→ PROBLEMS AND TASKS
1. According to the article about Mozilla's plans for Firefox, why might the browser need to innovate even faster? Answer in one to three sentences.
2. In the article about Mozilla's plans for Firefox, what share of PC users have made Firefox their browser of choice?
3. Carry on the article about Mozilla's plans for the Firefox browser, picking up right after its final sentence.

→ PAGE EXTRACT
══════════════════════════════

A WHOLE New Plan for the Popular Mozilla Browser
This is REALLY an interesting read. For those who may have been under a rock for the past 2 years, there is a great alternative to Microsoft’s Internet Explorer. Last year, IE 7 actually copied most of the features that Mozilla Firefox brought to market several years ago. I doubt that Microsoft will be able to keep up with Mozilla’s latest plans.
Look What’s Cooking in Mozilla’s Lab
It’s experimenting with ways to incorporate popular features, like social networking applications, into the Firefox browser
by Aaron Ricadela
Technology
After breakneck growth during its first two years on the market, Firefox has become the Web browser of choice for about 15% of PC users. Not bad, but if the open-source software project hopes to expand its appeal beyond tech-industry insiders and programming geeks, it may need to innovate even faster.

══════════════════════════════

→ RAW DATA

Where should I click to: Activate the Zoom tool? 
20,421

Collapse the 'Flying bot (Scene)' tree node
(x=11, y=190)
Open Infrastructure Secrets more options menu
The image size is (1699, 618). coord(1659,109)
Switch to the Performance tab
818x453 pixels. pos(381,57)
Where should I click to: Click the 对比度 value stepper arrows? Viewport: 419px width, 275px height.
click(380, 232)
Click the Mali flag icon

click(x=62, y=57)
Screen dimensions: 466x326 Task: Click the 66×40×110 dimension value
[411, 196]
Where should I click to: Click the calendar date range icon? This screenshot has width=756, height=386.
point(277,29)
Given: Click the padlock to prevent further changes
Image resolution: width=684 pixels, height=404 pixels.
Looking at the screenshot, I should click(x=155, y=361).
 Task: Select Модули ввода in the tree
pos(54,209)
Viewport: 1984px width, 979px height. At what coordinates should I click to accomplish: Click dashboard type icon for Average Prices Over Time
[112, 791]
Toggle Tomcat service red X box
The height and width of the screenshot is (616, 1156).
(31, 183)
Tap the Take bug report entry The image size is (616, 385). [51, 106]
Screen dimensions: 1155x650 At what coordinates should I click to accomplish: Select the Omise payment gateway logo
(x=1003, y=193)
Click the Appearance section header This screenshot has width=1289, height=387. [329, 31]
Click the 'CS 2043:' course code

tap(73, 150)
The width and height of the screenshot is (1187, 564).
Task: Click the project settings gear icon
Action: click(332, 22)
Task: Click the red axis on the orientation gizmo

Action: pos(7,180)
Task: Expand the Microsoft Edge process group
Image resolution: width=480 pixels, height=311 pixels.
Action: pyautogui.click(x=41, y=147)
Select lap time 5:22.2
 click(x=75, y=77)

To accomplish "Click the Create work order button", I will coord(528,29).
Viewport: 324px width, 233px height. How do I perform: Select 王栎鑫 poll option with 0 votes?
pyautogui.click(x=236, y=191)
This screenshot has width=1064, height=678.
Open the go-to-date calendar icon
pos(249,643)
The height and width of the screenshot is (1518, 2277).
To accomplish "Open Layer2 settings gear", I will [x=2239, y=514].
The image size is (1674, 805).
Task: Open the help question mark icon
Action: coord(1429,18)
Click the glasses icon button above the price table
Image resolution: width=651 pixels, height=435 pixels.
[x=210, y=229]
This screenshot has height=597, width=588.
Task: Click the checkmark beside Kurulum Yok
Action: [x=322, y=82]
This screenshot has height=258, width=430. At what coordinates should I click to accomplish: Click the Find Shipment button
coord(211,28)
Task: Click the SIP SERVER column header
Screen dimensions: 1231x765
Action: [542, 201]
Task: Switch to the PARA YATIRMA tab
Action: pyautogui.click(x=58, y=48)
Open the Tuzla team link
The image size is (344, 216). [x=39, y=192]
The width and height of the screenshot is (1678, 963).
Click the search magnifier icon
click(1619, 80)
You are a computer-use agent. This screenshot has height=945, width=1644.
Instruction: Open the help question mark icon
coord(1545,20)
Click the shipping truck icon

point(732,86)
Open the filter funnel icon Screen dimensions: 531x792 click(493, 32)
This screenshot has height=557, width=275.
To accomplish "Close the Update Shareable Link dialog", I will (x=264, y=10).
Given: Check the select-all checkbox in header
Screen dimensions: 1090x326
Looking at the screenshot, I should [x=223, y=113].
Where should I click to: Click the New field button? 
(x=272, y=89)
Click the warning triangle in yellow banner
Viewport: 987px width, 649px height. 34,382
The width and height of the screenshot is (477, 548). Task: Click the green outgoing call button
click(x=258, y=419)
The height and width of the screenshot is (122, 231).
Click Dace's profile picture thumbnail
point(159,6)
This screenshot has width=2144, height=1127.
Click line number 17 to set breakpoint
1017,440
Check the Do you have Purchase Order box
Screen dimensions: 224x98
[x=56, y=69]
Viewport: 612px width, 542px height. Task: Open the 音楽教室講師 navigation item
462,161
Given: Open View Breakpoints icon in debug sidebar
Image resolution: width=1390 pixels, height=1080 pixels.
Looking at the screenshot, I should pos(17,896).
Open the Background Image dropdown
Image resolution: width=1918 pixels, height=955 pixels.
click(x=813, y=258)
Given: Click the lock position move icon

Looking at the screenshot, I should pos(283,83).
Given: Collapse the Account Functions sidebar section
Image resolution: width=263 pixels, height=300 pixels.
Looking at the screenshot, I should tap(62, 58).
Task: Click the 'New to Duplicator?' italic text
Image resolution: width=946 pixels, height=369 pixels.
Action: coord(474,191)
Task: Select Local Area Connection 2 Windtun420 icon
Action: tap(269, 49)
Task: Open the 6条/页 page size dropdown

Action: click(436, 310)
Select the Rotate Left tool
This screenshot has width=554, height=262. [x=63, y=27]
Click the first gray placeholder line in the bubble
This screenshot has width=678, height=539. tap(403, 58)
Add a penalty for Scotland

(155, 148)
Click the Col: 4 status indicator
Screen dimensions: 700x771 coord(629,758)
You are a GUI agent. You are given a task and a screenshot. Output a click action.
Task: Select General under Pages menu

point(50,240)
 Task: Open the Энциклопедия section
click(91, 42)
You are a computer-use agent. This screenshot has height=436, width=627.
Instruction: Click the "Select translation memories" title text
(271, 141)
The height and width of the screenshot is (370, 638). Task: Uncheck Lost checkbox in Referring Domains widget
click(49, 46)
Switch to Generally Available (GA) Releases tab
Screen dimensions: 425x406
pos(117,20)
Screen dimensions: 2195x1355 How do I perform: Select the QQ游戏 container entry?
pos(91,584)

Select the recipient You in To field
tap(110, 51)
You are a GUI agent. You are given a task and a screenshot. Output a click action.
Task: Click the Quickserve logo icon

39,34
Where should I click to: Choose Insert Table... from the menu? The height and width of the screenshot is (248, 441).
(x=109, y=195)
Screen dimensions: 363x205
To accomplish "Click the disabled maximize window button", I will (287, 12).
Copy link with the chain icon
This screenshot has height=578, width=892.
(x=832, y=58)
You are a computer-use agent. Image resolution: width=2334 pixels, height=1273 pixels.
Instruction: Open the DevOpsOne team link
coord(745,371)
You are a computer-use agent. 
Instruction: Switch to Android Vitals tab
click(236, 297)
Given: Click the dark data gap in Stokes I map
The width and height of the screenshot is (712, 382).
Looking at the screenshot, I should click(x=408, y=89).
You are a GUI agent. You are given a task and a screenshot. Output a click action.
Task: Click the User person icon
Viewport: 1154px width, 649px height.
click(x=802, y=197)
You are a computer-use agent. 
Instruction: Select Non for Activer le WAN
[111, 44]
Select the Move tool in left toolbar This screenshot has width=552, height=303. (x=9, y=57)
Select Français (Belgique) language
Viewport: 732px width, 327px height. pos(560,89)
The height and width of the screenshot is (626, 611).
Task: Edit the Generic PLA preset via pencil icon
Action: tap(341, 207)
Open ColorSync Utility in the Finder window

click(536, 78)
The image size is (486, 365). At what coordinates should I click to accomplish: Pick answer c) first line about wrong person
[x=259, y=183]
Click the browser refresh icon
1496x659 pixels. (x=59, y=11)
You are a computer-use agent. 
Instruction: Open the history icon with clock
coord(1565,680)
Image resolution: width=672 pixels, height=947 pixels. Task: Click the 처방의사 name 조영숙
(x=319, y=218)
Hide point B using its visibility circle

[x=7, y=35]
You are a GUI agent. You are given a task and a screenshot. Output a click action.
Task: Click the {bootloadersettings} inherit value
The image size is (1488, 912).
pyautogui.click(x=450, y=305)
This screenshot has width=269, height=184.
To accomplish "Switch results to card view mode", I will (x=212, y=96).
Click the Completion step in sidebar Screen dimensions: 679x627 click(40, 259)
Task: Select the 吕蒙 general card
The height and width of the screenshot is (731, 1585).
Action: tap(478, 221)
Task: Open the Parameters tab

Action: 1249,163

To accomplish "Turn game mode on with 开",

══════════════════════════════

→ SET OF ANSWERS
1. Firefox may need to innovate even faster if the open-source project hopes to expand its appeal beyond tech-industry insiders and programming geeks.

2. About 15% of PC users.

3.
Mozilla’s Firefox exploded in popularity after its 2004 release by jazzing up a software category that seemed stale. It packed in features like easy-to-manage bookmarks, tabbed browsing, and an effective pop-up ad blocker. But Microsoft (MSFT), whose ubiquitous Internet Explorer browser hadn’t been updated in years, last October released version 7 of its browser, essentially matching Firefox feature for feature and showing how quickly technical advantages can dissipate on the Web. “It’s hard to sustain long-term advantage in browsers,” says Chris Beard, vice-president of products at Mozilla.
A More Social Firefox
To help regain its edge—and potentially introduce Firefox to a larger audience—Mozilla has started experimenting with ways to fold features of popular Web sites right into its browser. At the same time, the company, a subsidiary of the nonprofit Mozilla Foundation, has opened more early-stage technologies to feedback from developers under a program launched in March called Mozilla Labs.
On April 2, the company announced one of the effort’s early fruits: The Coop. The add-on software lets users share favorite Web site links with friends by dragging a page right onto a photo of the person. Internet buddies who inhabit the virtual coop (Mozilla’s blog entry on the project features a close-up of a cackling chicken) arrive courtesy of social networking site Facebook. It’s just one way Mozilla’s engineers envision computer users interacting with one another through their favorite community Web sites—all within the confines of its browser.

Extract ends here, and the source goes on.